FIG. 1 illustrates the physical placement of the BEH index in computer main
memory and data nodes placed on secondary storage devices as contiguous
blocks of pages, with the number of pages being an integral power of two.
FIG. 2.1 illustrates the state of the BEH organized file prior to data node
doubling. At this stage, a copy of the index level resides in the buffer
of the main (primary) computer memory; the data level resides in the
secondary memory, such as a disk. For simplicity of presentation, an index
size, in pages, of four is assumed.
I. A. File Search
In my preferred embodiment, the file is searched as follows. The first bits
of exhash(ARG), where ARG is the search key whose data is desired, are
used to select the index page where the search for ARG's data continues.
In the file shown in the figures, the first two bits of exhash(ARG) are
used and the `01` index page is selected. Additional bits of exhash(ARG),
e.g., bits 2 through 5, are used to find the disk address, "PTR", in index
page `01` which refers to the page on which data for ARG will reside, if
the search is to be successful. The page referenced by PTR is read and is
searched to determine whether "ARG" is present or not, and if so to return
its associated data. The node (page) at the data level in FIG. 2.1
contains data for values of exhash(ARG) begingning with `10` `101`.
D.sub.i in the data level page is the data for ARG=K.sub.i with
exhash(ARG)=`01` `101` `011`=`01101011`. A complete description of
searching the file, before and after data node doubling is given in the
FILE OPERATIONS section of the specification.

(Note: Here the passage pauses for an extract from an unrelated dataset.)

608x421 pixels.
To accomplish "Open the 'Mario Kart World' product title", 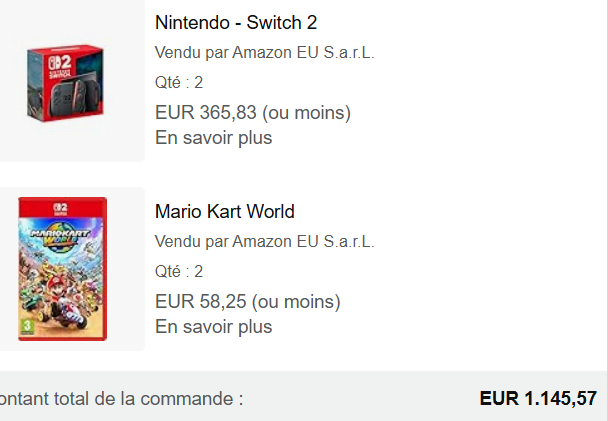I will point(225,212).
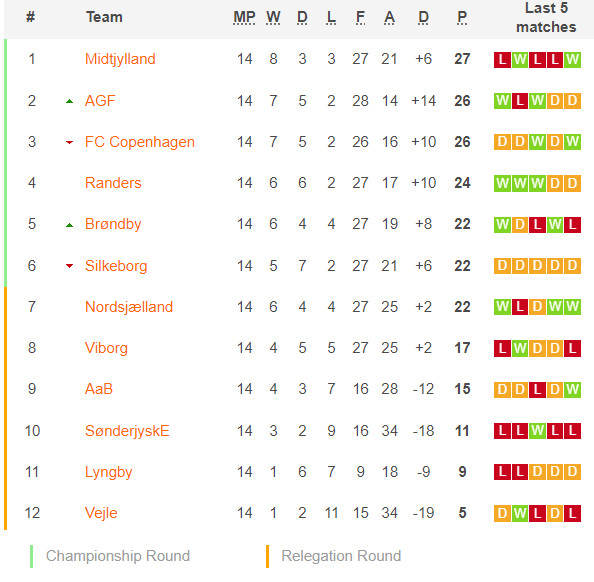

I. B. Growth after the Buffer is Filled
Assume that a data node (page) overflows and that the index page which
references it is itself filled. In the standard extendible hashing method,
this would trigger the splitting of the data page, causing the index page
to overflow. Index page overflow would be handled by doubling the index
size, thereby separating the entries on each page of the index into two
pages, based on the first bit of ID, which is the unused suffix of the
stored result of applying exhash to the incoming insertion arguments.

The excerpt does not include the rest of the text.